_STATED PROBLEM:_ Copy out every one of the following lines without changing anything.

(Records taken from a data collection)
____________________

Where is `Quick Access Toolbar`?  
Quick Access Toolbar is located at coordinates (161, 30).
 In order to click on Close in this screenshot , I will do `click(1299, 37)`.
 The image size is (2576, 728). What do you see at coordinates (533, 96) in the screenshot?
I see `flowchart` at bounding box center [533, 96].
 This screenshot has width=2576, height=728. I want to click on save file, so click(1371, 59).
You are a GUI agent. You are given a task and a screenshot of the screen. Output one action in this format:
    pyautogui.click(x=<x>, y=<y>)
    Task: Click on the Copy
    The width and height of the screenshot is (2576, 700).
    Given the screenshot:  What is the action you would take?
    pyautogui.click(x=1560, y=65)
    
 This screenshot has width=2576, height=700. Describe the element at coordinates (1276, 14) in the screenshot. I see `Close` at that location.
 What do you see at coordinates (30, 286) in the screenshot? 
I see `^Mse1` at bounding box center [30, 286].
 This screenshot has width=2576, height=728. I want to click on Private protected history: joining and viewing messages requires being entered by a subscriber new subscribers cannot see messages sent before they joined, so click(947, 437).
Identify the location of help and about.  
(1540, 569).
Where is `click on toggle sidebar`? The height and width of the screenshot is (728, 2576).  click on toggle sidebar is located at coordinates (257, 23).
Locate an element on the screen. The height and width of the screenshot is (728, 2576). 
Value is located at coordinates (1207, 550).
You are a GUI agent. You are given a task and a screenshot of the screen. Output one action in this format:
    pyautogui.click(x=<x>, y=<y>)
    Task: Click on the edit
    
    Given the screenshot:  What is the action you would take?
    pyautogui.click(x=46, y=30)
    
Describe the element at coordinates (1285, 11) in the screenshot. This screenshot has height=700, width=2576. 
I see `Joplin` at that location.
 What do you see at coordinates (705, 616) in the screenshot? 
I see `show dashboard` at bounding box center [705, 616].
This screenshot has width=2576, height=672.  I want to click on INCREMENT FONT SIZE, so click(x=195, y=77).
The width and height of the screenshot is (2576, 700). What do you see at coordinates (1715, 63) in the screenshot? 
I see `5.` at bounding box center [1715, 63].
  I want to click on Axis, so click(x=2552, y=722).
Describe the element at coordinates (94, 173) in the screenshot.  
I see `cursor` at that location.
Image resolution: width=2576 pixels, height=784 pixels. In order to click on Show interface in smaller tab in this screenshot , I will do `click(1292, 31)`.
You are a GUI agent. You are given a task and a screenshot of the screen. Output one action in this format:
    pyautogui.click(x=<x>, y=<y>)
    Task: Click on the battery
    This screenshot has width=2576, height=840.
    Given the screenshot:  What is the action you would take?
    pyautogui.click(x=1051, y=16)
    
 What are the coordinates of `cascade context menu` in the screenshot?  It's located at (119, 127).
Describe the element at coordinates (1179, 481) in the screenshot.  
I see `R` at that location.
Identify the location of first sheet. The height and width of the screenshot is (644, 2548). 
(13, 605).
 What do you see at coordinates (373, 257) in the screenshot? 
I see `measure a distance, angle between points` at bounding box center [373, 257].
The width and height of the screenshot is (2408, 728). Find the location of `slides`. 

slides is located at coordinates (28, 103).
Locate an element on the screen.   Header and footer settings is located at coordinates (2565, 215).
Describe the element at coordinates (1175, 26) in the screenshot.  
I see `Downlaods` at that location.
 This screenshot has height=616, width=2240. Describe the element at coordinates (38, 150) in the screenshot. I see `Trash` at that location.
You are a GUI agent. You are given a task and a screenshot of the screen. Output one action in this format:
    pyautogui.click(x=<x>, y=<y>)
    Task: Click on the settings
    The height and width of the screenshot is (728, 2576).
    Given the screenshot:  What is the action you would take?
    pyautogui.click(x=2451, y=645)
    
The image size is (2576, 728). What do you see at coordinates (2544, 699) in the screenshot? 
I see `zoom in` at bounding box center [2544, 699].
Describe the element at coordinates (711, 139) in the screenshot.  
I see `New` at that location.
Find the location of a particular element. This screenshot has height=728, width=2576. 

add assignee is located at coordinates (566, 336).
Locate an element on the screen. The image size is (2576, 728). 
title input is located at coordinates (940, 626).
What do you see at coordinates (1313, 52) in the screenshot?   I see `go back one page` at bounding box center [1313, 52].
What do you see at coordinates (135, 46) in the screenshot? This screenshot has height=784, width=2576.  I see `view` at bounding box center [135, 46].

____________________

_SOLUTION:_
Where is `Quick Access Toolbar`?  
Quick Access Toolbar is located at coordinates (161, 30).
 In order to click on Close in this screenshot , I will do `click(1299, 37)`.
 The image size is (2576, 728). What do you see at coordinates (533, 96) in the screenshot?
I see `flowchart` at bounding box center [533, 96].
 This screenshot has width=2576, height=728. I want to click on save file, so click(1371, 59).
You are a GUI agent. You are given a task and a screenshot of the screen. Output one action in this format:
    pyautogui.click(x=<x>, y=<y>)
    Task: Click on the Copy
    The width and height of the screenshot is (2576, 700).
    Given the screenshot:  What is the action you would take?
    pyautogui.click(x=1560, y=65)
    
 This screenshot has width=2576, height=700. Describe the element at coordinates (1276, 14) in the screenshot. I see `Close` at that location.
 What do you see at coordinates (30, 286) in the screenshot? 
I see `^Mse1` at bounding box center [30, 286].
 This screenshot has width=2576, height=728. I want to click on Private protected history: joining and viewing messages requires being entered by a subscriber new subscribers cannot see messages sent before they joined, so click(947, 437).
Identify the location of help and about.  
(1540, 569).
Where is `click on toggle sidebar`? The height and width of the screenshot is (728, 2576).  click on toggle sidebar is located at coordinates (257, 23).
Locate an element on the screen. The height and width of the screenshot is (728, 2576). 
Value is located at coordinates (1207, 550).
You are a GUI agent. You are given a task and a screenshot of the screen. Output one action in this format:
    pyautogui.click(x=<x>, y=<y>)
    Task: Click on the edit
    
    Given the screenshot:  What is the action you would take?
    pyautogui.click(x=46, y=30)
    
Describe the element at coordinates (1285, 11) in the screenshot. This screenshot has height=700, width=2576. 
I see `Joplin` at that location.
 What do you see at coordinates (705, 616) in the screenshot? 
I see `show dashboard` at bounding box center [705, 616].
This screenshot has width=2576, height=672.  I want to click on INCREMENT FONT SIZE, so click(x=195, y=77).
The width and height of the screenshot is (2576, 700). What do you see at coordinates (1715, 63) in the screenshot? 
I see `5.` at bounding box center [1715, 63].
  I want to click on Axis, so click(x=2552, y=722).
Describe the element at coordinates (94, 173) in the screenshot.  
I see `cursor` at that location.
Image resolution: width=2576 pixels, height=784 pixels. In order to click on Show interface in smaller tab in this screenshot , I will do `click(1292, 31)`.
You are a GUI agent. You are given a task and a screenshot of the screen. Output one action in this format:
    pyautogui.click(x=<x>, y=<y>)
    Task: Click on the battery
    This screenshot has width=2576, height=840.
    Given the screenshot:  What is the action you would take?
    pyautogui.click(x=1051, y=16)
    
 What are the coordinates of `cascade context menu` in the screenshot?  It's located at (119, 127).
Describe the element at coordinates (1179, 481) in the screenshot.  
I see `R` at that location.
Identify the location of first sheet. The height and width of the screenshot is (644, 2548). 
(13, 605).
 What do you see at coordinates (373, 257) in the screenshot? 
I see `measure a distance, angle between points` at bounding box center [373, 257].
The width and height of the screenshot is (2408, 728). Find the location of `slides`. 

slides is located at coordinates (28, 103).
Locate an element on the screen.   Header and footer settings is located at coordinates (2565, 215).
Describe the element at coordinates (1175, 26) in the screenshot.  
I see `Downlaods` at that location.
 This screenshot has height=616, width=2240. Describe the element at coordinates (38, 150) in the screenshot. I see `Trash` at that location.
You are a GUI agent. You are given a task and a screenshot of the screen. Output one action in this format:
    pyautogui.click(x=<x>, y=<y>)
    Task: Click on the settings
    The height and width of the screenshot is (728, 2576).
    Given the screenshot:  What is the action you would take?
    pyautogui.click(x=2451, y=645)
    
The image size is (2576, 728). What do you see at coordinates (2544, 699) in the screenshot? 
I see `zoom in` at bounding box center [2544, 699].
Describe the element at coordinates (711, 139) in the screenshot.  
I see `New` at that location.
Find the location of a particular element. This screenshot has height=728, width=2576. 

add assignee is located at coordinates (566, 336).
Locate an element on the screen. The image size is (2576, 728). 
title input is located at coordinates (940, 626).
What do you see at coordinates (1313, 52) in the screenshot?   I see `go back one page` at bounding box center [1313, 52].
What do you see at coordinates (135, 46) in the screenshot? This screenshot has height=784, width=2576.  I see `view` at bounding box center [135, 46].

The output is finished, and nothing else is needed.